Jour 18 - Nazca

Et voilà Nazca. Peut-être avez déjà entendu parler de cette ville dans une émission sur les extra-terrestres. Pourquoi? Parce que dans les environs, se trouvent les Lignes de Nazca, de grands dessins tracés dans le désert. Les extra-terrestres sont une des explications loufoques de ces figures.

La région est également très sèche, comme l'atteste la photo de gauche: la rivière... n'a pas d'eau, elle sert donc naturellement de route! A droite, le coucou qui nous a permis d'observer les figures depuis les airs. Le prix du vol était de s/130 (32,5€) pour une trentaine de minutes. Il n'y a que quelques compagnies proposant le tour. Nous avons écarté l'offre d'un rastaman, trouvé en suivant les indications d'un papier que l'on nous a donné dans la rue. Le jeune homme, venant de se réveiller, la tête dans le brouillard et sentant la fumette, ne devait pas fréquenter les mêmes lignes que nous...


Avant de prendre l'avion, j'ai pris un "café" pour le petit déjeuner. Cet élément a son importance, vous allez comprendre pourquoi dans quelques instants. Je savais déjà que la balade allait être mouvementée, le pilote faisant pencher l'engin d'un côté puis de l'autre afin que tous les passagers puissent observer le sol.

Après une longue attente dans le hall de l'aérodrome utilisé par toutes les compagnies, nous mettons nos vies entre les mains de Raul, qui est aux commandes, moi, Yann, Antoine et trois autres touristes. Là, la première attraction est le vol en lui même, ensuite viennent les lignes. Ce sont soit des représentations, généralement d'animaux, soit des figures géométriques, lignes droites ou triangles principalement. Il y a notamment un oiseau, photo à gauche, et un arbre à côté d'un parralépipède, à droite.


Il y a aussi un singe, un bonhomme surnommé l'astronaute, un condor, un colibri, une araignée, un chien, un iguane... et de nombreuses lignes droites. Ces dessins (plus de 350) ont été tracés par la civilisation Nazca, une culture pré-inca s'étant développée entre 300 avant JC et 800 après JC.

3 minutes avant la fin, magie, mon "café" (enfin, une tasse d'eau du robinet à la couleur noireâtre avec du dépôt au fond) réapparaît, je transpirais déjà à grosses gouttes. J'ai tenté de le garder, en vain, la vue d'une autre passagère passant mal ainsi que les soubresauts et le tangage du zinc ont eu raison de moi. Mes deux collègues n'étaient pas loin de m'imiter.

Une fois les pieds sur terre, après un repas revigorant, nous avons fait une rencontre digne des extra-terrestres. Au Maria Reiche Center, du nom de la scientifique allemande qui a passé sa vie autour des géoglyphes de Nazca pour les étudier et les protéger, nous avons rencontré une femme "ven[ue] du cosmos", en fait, la disciple et amie de Maria Reiche, Viktoria Nikitzki.

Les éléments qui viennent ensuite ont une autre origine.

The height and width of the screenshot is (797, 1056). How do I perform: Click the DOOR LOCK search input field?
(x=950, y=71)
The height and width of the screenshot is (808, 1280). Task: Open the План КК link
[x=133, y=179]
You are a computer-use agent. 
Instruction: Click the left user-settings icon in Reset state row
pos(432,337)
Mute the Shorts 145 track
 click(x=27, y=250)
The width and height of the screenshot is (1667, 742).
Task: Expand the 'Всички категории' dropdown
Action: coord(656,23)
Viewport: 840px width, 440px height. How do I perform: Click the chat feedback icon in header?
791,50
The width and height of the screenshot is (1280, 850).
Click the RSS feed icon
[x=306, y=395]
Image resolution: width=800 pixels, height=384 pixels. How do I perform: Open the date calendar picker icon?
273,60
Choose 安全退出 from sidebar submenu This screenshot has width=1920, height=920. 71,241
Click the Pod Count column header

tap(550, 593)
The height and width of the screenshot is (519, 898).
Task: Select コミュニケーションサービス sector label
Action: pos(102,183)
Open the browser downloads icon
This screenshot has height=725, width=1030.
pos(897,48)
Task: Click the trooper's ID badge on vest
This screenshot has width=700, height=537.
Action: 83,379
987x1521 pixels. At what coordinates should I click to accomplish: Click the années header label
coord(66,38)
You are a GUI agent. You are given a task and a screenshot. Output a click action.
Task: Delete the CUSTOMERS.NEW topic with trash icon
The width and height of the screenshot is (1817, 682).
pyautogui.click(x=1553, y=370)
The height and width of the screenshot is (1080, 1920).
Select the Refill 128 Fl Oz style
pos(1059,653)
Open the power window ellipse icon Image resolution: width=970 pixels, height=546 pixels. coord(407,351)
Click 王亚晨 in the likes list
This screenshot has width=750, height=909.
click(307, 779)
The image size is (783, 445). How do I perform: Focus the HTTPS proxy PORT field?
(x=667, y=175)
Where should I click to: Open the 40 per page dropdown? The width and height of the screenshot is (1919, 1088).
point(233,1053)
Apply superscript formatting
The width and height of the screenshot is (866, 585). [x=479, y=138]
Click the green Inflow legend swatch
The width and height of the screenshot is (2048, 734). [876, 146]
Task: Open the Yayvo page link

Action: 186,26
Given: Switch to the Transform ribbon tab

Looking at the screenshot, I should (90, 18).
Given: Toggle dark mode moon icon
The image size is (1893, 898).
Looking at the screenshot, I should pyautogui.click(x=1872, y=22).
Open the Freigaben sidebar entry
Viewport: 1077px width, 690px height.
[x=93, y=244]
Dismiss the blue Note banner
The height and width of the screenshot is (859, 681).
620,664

Le centre était conseillé par le Guide du Routard et nous cherchions des explications sur ces intriguantes lignes, nous avons donc naturellement souhaité nous y rendre. Une fois devant, nous étions un peu surpris, à peine une inscription pour indiquer l'endroit qui paraît plus comme un vieil hangar abandonné. Nous toquons à la porte, et oh surprise, quelqu'un ouvre: c'est Viktoria.

Elle nous fait entrer, quelques chats errent, une poule attend patiemment au mileu d'une sorte de cour. On se dirige vers un petit hangar. Là, Viktoria nous propose une conférence sur les lignes, c'est à nous de décider quand cela commence. Euh, oui oui, bien sûr, nous on veut des explications sur les lignes... mais, euh, cela se passe comment? Il n'y avait rien. Pas de panneau, pas d'explications, enfin rien quoi! Un peu surprenant pour un "centre" qui propose une conférence sur les lignes.

On comprend finalement que c'est Viktoria elle-même qui fait l'exposé à propos des lignes, on lui donne alors le top départ! Elle soulève alors une grande bâche poussièreuse et laisse découvre une maquette, de 4 mètres sur 2 environ, de la zone des lignes.

Ensuite, pendant 1h ou 2, elle nous raconte quelle est la fonction des lignes suivant les recherches de Maria Reiche. Aujourd'hui, le seul intérêt des lignes pour la population locale, c'est l'attrait touristique. Rien n'est fait pour protéger les lignes, menacées par l'érosion et le réchauffement climatique, elles risquent de disparaître. La destruction d'une forêt dans la région met en péril ce vestige de plus de 2000 ans (plus de vent, plus d'inondations).

En fait, les lignes sont un calendrier astronomique. Je m'explique. Les lignes indiquent différentes constellations importantes ou encore la position du soleil aux équinoxes et aux solstices. L'observation des lignes permettait donc de savoir à quel moment effectuer les travaux agricoles, semis et récolte, la survie de la population passant par la possibilité de nourrir tous les habitants.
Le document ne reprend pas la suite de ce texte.